Today, which is Thanksgiving Monday in Canada, was a day I had set aside to catch up on all of my studies. Instead I hit the bong as soon as I woke up and watched my day fade into oblivion. An interesting thing happened however. I had an intense emotional moment where I realized that my lot in life was never going to change until I abandoned my crutch forever. I was pretty hysterical, it was the first time I had actually acknowledged that I was reaching a point of no return – that if I continued smoking I might be headed down a path I wasn’t prepared to resign my life to. I want to be an achiever. I want to deal with the hands I am dealt and the problems I create head on. I want to do well in my studies, I want to my mother, a recovering crack addict proud, I want my relationship to be as fun loving sans pot as it once was. I want to give quitting an honest shot. I collected all my paraphernalia in a garbage bag and walked it to the dumpster. It took me a good hour of battling with myself to actually make it to the dumpster with the goods, but I did it. The high was a nightmare.
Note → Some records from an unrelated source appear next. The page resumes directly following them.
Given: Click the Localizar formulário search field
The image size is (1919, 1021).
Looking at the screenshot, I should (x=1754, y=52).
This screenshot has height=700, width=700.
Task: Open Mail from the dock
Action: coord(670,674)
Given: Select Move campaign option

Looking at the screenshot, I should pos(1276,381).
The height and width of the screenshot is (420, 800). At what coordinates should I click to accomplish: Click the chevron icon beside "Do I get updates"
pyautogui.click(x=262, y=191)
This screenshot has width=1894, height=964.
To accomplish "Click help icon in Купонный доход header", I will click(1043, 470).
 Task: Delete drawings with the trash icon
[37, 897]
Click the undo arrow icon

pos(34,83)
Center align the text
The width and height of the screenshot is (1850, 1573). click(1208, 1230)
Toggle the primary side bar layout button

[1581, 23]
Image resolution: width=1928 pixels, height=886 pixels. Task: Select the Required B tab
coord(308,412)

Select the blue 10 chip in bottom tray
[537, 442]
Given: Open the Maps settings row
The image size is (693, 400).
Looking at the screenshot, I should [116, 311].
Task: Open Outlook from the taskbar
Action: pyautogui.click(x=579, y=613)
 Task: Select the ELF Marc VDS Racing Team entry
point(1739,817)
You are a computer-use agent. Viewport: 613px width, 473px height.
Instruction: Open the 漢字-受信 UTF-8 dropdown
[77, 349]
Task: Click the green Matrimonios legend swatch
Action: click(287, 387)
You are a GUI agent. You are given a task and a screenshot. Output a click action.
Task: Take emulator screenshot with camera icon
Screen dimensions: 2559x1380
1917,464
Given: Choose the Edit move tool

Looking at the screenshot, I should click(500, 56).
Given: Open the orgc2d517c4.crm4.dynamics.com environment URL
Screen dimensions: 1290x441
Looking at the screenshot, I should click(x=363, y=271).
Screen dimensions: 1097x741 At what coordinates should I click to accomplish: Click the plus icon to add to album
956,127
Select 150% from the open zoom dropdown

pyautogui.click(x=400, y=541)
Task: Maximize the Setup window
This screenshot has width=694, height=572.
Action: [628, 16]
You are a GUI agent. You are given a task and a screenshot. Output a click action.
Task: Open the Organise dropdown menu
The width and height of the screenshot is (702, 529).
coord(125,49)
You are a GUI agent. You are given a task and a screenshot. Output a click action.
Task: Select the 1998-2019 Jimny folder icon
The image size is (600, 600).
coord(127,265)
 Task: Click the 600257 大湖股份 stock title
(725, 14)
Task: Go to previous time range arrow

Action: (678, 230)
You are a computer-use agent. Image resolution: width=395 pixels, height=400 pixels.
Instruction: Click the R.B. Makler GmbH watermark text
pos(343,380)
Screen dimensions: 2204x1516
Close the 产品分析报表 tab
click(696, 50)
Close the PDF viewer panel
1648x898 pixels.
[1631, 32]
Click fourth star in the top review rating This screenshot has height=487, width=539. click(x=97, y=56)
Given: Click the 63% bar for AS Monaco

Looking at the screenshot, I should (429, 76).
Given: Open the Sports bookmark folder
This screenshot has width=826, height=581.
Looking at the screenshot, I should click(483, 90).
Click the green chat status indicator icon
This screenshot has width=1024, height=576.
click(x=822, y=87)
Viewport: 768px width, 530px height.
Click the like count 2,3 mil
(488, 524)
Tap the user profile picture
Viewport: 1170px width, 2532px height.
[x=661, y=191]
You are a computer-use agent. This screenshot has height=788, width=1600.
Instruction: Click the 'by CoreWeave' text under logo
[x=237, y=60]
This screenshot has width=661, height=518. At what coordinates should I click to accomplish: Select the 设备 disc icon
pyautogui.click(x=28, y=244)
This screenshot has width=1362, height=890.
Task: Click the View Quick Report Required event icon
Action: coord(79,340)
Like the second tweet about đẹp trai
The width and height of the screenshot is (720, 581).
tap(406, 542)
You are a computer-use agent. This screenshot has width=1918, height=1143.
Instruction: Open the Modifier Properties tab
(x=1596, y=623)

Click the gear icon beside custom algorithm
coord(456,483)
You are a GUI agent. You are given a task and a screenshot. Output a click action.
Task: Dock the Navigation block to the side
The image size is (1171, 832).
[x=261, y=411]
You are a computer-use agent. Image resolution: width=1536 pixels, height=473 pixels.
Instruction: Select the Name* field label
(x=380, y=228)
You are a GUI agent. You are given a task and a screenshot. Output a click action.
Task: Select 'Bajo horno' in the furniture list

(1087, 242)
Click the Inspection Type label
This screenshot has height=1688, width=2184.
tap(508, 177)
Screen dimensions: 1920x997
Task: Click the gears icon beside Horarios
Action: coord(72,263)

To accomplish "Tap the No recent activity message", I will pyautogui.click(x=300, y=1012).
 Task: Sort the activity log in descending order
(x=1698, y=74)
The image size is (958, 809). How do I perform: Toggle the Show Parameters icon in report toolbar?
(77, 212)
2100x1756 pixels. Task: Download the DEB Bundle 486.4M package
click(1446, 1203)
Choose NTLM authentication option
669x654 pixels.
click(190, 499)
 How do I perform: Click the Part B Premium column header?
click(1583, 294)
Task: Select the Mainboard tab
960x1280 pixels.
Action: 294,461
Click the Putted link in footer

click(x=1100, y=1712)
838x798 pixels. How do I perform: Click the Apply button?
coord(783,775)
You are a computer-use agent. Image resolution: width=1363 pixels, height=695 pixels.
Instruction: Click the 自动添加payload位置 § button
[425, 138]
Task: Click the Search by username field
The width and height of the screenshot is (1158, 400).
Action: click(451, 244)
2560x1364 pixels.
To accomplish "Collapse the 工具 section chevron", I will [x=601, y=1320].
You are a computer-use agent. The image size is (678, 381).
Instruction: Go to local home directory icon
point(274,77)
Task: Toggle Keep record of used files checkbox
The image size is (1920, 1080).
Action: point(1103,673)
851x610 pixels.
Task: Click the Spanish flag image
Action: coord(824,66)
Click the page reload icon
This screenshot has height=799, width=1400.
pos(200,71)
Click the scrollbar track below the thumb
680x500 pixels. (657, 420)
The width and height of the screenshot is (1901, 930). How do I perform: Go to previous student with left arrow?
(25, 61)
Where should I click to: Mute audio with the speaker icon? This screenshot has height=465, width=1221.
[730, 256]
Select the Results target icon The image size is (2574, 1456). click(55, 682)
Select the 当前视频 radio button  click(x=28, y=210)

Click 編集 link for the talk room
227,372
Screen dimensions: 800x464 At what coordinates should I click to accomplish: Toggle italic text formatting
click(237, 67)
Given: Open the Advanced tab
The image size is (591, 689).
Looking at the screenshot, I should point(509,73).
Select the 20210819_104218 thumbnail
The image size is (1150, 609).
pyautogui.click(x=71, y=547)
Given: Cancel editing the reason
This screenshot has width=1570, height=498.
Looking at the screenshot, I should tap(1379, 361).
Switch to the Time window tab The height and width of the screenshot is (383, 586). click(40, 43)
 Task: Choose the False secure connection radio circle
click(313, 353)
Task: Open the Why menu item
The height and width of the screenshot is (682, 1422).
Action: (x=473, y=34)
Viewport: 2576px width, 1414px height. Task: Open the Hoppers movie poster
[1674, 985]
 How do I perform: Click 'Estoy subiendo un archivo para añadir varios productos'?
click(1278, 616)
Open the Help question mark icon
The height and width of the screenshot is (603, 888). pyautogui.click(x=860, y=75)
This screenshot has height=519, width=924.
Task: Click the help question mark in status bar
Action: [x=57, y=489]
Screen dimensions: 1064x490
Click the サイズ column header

I was so supremely disappointed in myself, and I couldn’t stop crying. I felt restless and paced my house as I sobbed about inability to commit to quitting cannabis and focusing on my studies. I knew today would not be the only write off, I knew I would continue smoking until I had finished my bag and would probably last a week or so before I caved again. The anxiety was so intense – my heart was pounding, I was having difficult time breathing and I felt absolutely terrified. After the initial wave of anxiety, I decided I wanted to find a way to come down off my high prematurely so I went for a long bike ride and drank an enormous amount of water that did helped.
After I had come down a bit and wasn’t such an emotional wreck I spent the better part of my day researching and reading other peoples stories and I feel really positive. I know I have not been smoking for long (especially compared to this post!), but the side effects have felt very adverse in a short amount of time. I guess I am just happy that I have realized that I have a problem with marijuana use early and can hopefully begin to turn my life around. It is probably lucky that it was cannabis that caught my attention and not any of the other drugs I experimented with because I know I am in the high risk category for addiction and drug dependency. I am actually fortunate that I am currently enrolled in university while I begin to deal with this because my school offers a comprehensive mental health program which I fully intend to use to help me deal with some of the problems that have led to this sort of abuse which I am hoping will help with my “self medication.” I know most of the posters here have been dealing with this for many years, but I am just hoping to learn from you and hoping I can curb this awful habit before it gets much worse. Thanks for reading, writing this has been an extremely cathartic experience for me.